Dr Rita Csako’s example of a psychosocial development stage: Song 22, by Lily Allen

” It describes a female character who’s all washed up at 30…It’s more about girls that haven’t figured out what they want to do with themselves. Especially really pretty girls. They can rely on their looks to an extent: people will pay for their dinners and drinks and they don’t really have to think. And then suddenly it hits them that they’re not doing anything with their lives and it’s too late. And, yes, it’s about a specific person. Most of my songs start like that and then become more general.”  (L.Allen, 2008)

Lily Allen expressing that this character is no longer 22, she is at the end of her ‘prime’ and still has not answered ‘Can I be loved?’, craving love and attention but seen as she is running out of time.

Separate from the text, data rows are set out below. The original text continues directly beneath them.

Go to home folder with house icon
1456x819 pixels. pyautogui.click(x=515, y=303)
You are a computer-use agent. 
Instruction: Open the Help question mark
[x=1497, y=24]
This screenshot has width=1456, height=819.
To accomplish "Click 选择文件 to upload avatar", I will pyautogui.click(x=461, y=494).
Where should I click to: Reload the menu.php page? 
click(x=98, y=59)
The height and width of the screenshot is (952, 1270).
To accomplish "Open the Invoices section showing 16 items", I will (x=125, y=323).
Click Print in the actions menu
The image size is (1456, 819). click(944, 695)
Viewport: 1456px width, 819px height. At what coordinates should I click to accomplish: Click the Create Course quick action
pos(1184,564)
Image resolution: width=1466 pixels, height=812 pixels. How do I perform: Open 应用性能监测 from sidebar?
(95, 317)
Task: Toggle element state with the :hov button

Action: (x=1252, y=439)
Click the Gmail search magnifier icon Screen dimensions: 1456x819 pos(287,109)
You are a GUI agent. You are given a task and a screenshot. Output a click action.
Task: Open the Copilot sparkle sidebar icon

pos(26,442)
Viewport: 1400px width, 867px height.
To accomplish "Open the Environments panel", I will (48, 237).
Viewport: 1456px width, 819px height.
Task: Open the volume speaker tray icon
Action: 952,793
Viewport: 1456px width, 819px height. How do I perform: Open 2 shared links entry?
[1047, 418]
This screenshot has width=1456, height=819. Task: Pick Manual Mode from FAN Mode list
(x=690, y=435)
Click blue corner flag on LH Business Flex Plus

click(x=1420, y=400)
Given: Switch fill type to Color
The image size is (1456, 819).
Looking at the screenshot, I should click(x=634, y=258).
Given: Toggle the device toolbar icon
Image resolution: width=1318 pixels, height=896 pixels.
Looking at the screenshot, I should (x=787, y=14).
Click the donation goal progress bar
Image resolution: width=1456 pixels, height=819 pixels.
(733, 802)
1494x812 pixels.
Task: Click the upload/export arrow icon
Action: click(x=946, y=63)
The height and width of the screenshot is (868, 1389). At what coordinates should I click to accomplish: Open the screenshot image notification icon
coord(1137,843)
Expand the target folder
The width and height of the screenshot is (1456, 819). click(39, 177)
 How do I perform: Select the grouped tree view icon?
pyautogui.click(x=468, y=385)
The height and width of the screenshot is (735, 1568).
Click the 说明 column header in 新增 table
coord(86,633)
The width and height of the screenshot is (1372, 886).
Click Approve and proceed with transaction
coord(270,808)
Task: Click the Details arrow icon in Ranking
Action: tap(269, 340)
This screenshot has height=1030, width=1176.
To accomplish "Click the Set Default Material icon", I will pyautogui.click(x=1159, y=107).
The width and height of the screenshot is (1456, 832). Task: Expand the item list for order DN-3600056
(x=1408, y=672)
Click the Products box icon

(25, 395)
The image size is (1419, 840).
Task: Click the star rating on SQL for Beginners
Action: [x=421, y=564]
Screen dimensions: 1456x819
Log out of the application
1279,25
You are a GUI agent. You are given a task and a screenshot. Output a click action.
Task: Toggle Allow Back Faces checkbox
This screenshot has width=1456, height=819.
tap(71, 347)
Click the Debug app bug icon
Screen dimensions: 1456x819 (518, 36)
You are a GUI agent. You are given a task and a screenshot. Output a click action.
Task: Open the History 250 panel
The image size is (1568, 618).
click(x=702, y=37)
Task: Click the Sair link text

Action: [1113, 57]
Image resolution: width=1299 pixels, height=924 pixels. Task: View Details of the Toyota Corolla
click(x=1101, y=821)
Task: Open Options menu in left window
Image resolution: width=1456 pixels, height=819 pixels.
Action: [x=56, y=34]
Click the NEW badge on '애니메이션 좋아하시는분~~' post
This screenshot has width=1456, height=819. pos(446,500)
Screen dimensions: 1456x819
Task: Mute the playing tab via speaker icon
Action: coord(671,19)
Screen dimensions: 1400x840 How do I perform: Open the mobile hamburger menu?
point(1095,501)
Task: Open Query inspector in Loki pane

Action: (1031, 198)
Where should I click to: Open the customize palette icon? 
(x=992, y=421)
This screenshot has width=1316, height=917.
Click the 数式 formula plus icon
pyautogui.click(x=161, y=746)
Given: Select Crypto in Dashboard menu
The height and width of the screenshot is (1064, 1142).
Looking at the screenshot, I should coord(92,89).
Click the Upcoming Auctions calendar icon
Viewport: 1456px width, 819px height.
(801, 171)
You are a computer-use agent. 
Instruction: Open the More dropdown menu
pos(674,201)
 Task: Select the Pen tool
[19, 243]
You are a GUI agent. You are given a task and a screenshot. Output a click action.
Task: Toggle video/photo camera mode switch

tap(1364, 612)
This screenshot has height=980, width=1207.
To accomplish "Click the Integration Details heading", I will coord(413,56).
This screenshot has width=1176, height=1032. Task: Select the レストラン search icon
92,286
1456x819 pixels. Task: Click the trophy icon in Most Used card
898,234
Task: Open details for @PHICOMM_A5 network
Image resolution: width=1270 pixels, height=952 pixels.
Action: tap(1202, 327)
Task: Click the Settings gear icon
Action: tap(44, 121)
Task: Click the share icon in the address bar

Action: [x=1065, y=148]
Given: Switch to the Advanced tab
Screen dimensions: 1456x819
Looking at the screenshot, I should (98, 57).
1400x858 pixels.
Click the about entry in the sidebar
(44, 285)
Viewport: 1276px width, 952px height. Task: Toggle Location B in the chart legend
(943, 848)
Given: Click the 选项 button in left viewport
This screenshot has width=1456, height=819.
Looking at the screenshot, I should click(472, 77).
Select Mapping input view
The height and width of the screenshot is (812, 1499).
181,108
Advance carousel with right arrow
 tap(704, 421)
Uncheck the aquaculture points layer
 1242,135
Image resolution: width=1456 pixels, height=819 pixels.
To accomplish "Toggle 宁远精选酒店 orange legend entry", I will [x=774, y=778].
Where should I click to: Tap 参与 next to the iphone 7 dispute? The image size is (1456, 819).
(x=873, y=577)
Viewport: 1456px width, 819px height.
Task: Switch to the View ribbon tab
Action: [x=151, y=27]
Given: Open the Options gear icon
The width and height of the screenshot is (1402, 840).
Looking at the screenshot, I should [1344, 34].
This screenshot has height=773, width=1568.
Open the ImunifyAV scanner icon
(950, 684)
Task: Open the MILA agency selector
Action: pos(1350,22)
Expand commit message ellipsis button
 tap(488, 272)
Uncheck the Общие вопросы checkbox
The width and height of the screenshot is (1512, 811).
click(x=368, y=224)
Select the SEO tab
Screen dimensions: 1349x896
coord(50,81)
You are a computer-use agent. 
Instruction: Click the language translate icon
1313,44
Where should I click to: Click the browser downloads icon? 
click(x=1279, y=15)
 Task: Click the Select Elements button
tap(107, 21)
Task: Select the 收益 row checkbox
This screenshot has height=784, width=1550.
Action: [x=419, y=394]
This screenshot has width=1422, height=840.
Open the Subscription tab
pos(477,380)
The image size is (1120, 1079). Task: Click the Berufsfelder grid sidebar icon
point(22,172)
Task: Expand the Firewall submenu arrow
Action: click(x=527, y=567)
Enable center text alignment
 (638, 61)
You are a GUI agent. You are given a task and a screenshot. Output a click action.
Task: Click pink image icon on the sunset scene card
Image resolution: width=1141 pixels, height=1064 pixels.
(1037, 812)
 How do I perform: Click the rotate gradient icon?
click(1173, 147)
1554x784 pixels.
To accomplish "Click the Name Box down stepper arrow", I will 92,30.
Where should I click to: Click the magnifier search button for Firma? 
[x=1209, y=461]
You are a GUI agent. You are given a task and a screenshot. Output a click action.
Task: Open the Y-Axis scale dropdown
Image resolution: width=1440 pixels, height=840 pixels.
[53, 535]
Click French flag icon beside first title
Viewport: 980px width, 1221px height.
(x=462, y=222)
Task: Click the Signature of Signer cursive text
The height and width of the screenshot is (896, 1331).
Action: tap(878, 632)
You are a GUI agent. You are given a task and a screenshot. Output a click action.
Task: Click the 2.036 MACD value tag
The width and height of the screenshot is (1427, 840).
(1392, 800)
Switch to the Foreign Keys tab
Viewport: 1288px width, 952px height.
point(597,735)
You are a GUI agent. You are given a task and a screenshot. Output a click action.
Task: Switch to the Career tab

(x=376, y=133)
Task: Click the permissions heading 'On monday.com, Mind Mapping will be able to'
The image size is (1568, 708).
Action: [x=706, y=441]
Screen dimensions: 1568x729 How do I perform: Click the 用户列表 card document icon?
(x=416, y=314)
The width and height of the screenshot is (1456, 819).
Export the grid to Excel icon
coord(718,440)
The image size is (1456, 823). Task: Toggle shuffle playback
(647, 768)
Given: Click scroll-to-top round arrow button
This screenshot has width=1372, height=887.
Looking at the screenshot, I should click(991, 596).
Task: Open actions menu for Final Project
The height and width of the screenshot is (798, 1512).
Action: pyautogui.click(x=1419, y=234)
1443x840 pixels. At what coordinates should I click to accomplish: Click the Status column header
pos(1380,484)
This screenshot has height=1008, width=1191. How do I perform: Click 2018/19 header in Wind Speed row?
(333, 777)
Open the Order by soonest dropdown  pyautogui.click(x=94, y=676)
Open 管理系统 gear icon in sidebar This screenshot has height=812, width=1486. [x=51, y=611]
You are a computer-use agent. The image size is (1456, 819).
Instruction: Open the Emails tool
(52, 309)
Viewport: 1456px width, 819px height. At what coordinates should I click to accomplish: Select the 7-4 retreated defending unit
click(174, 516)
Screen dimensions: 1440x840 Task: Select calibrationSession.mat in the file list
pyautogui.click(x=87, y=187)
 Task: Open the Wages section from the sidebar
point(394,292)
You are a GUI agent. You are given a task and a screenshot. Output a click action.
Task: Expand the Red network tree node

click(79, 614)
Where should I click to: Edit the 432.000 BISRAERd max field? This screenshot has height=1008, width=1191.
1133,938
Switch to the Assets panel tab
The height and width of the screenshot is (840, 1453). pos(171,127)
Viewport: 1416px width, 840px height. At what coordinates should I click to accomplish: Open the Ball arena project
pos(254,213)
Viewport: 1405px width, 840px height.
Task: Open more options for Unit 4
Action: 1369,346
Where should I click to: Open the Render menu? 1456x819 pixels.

She is not at the beginning of the early adulthood stage of er life anymore, yet she feels like she has not made enough progress.

Compared to: Song 22, by Taylor Swift

” I like all the possibilities of how you’re still learning, but you know enough. You still know nothing, but you know that you know nothing. You’re old enough to start planning your life, but you’re young enough to know there are so many unanswered questions. That brings about a carefree feeling that is sort of based on in-decision and fear and at the same time letting loose. Being 22 has taught me so much”  (T.Swift, 2012)

This songs expresses someone that is 22 and is a the beginning of the early adulthood psychosocial development stage. The is a uncertainty that is to be celebrated, there is no rush or push to progress in life yet. The question of ‘Can I loved?’ is still present but not the same craving or priority compared to Lily Allen’s song where the women is much older and has an urgency to find the answer to love and progress.

 


References

Gallo, Phill. “Taylor Swift Q&A: The Risks of ‘Red’ and The Joys of Being 22.” Billboard. N.p., 19 Oct. 2012. Web. 20 Apr. 2017.

Sawyer, Miranda. “2008 review: Comeback of the year.” The Observer. Guardian News and Media, 06 Dec. 2008. Web. 20 Apr. 2017.